# Garmin 705 - Newb Question - Remove Maps Previously Loaded?



## AppleYak (Aug 17, 2006)

So I downloaded and installed the GPSFileDepot CA Topo map to mapsource. I then synced a few map areas to my 705. 

I now want to remove them since I believe they are loaded into the 705's limited memory. How do I do that? I know I can check the box to not show them but how do I remove it from memory totally?

Also, if I buy a MicroSD card, can I just load the CA Topo onto the card and not have it in the 705's memory? Do I somehow load it from mapsource onto the garmin drive that mounts when you have a MicroSD installed? 
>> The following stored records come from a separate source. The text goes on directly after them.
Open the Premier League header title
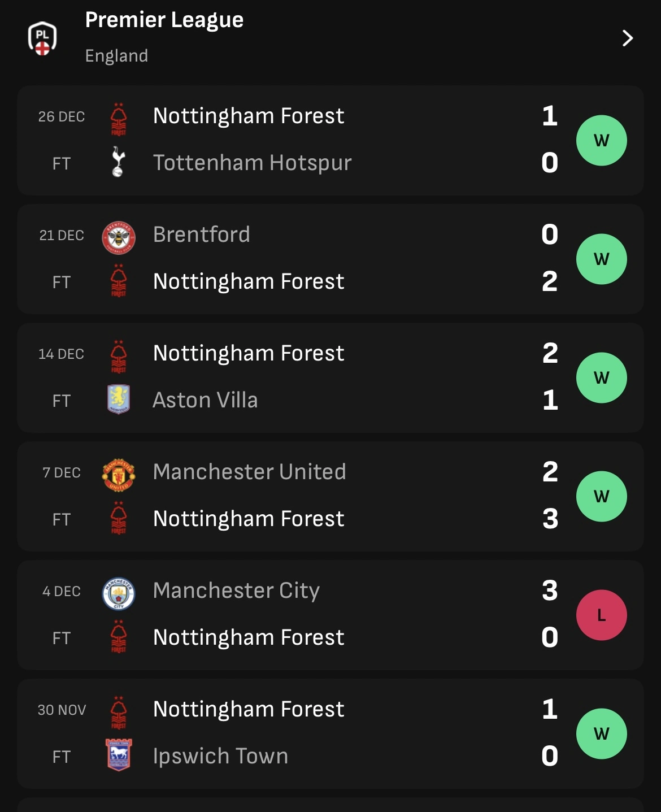The width and height of the screenshot is (661, 812). click(164, 20)
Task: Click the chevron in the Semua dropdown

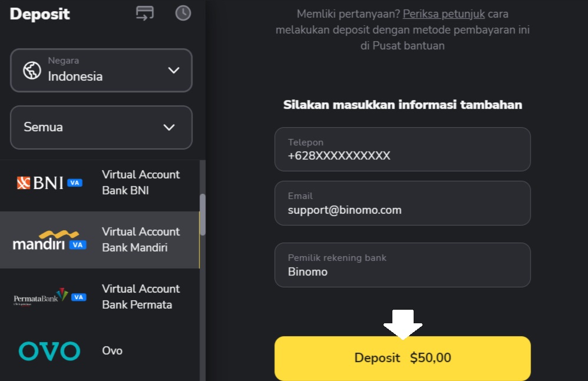Action: pyautogui.click(x=169, y=127)

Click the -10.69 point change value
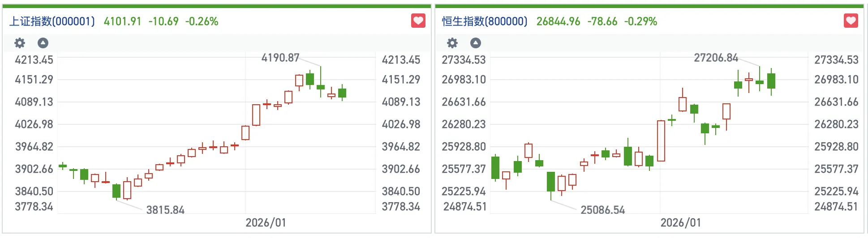tap(163, 21)
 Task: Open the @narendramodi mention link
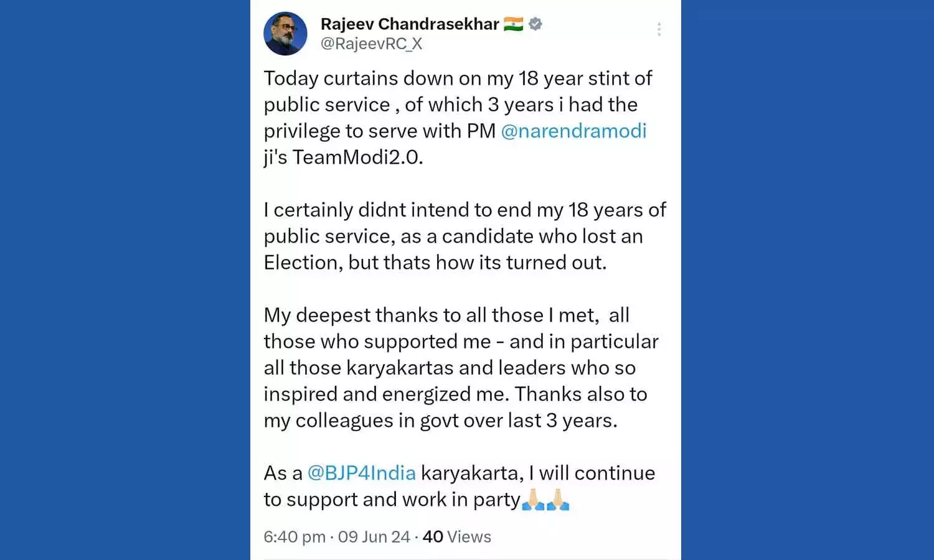point(573,131)
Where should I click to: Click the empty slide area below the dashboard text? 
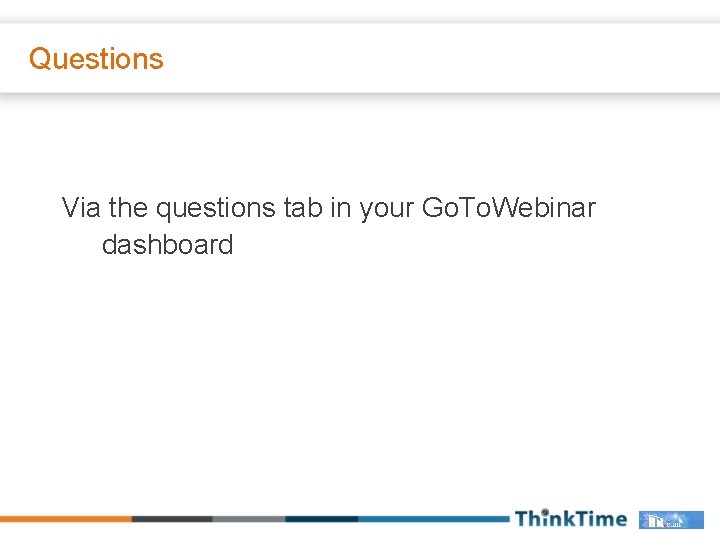[x=360, y=377]
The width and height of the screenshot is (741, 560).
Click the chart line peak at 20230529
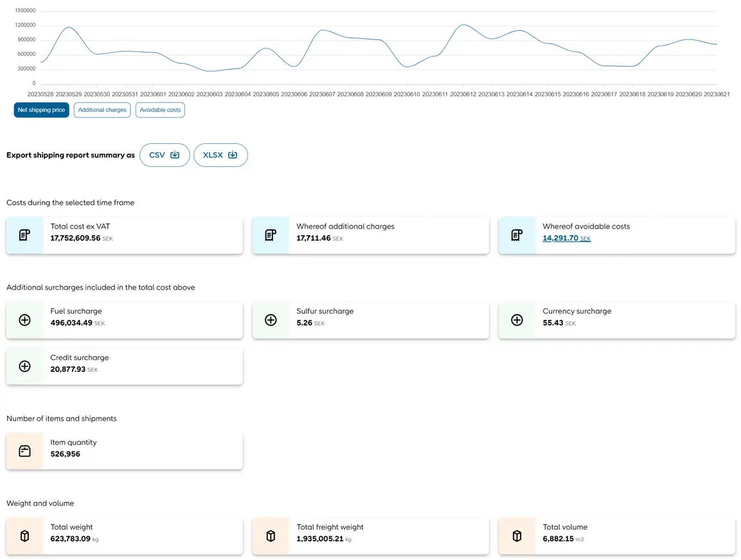click(x=68, y=28)
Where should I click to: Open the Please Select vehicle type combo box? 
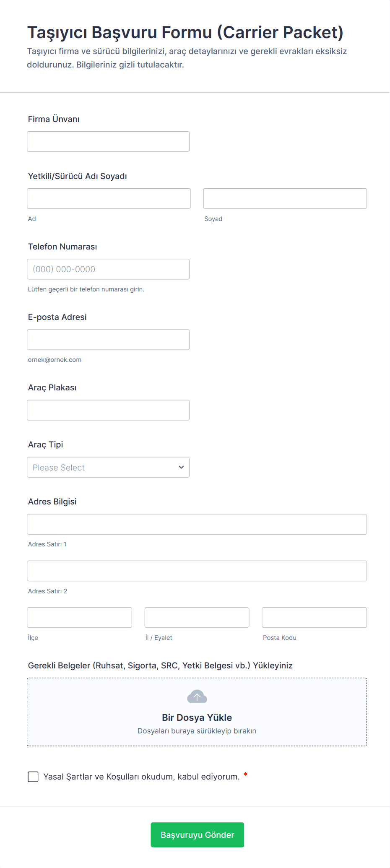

Sorry for the newb questions !!


----------



## slocaus (Jul 21, 2005)

AppleYak said:


> So I downloaded and installed the GPSFileDepot CA Topo map to mapsource. I then synced a few map areas to my 705.
> 
> I now want to remove them since I believe they are loaded into the 705's limited memory. How do I do that? I know I can check the box to not show them but how do I remove it from memory totally?
> 
> ...


My 705 shows as an external drive. Go into that drive, the Garmin folder, and delete gmapsupp.img to delete that map. Be careful to leave gmapbmap.img and fs_image.ver alone!

If you load an SD card, it will be detected by Mapsource and will be another external drive. You can move the above image to it and the 705 will use it just fine. When you upload via Mapsource, you will have a tab on the top to choose where to upload, main unit or SD card.

It is very smooth and easy. You can get 4GB cards for little money. I have selected areas of Garmin Topo and City Nav, that CA Topo, and Ibycus from GPS File Depot all loaded in my 705.


----------



## AppleYak (Aug 17, 2006)

Thanks - That's exactly what I needed !! This helped to clarify a lot of things.

Eric


----------



## AnthemRider (Feb 7, 2007)

Another newbie question:

If you have City Navigator on SD card, can you use a card reader to upload it onto Mapsource, then load the maps and turn by turn directions onto another SD card to use in the Garmin itself? Any problems with copy protection?


----------



## slocaus (Jul 21, 2005)

AppleYak said:


> Thanks - That's exactly what I needed !! This helped to clarify a lot of things.
> 
> Eric


I'm glad that helped. There are some little subtleties. 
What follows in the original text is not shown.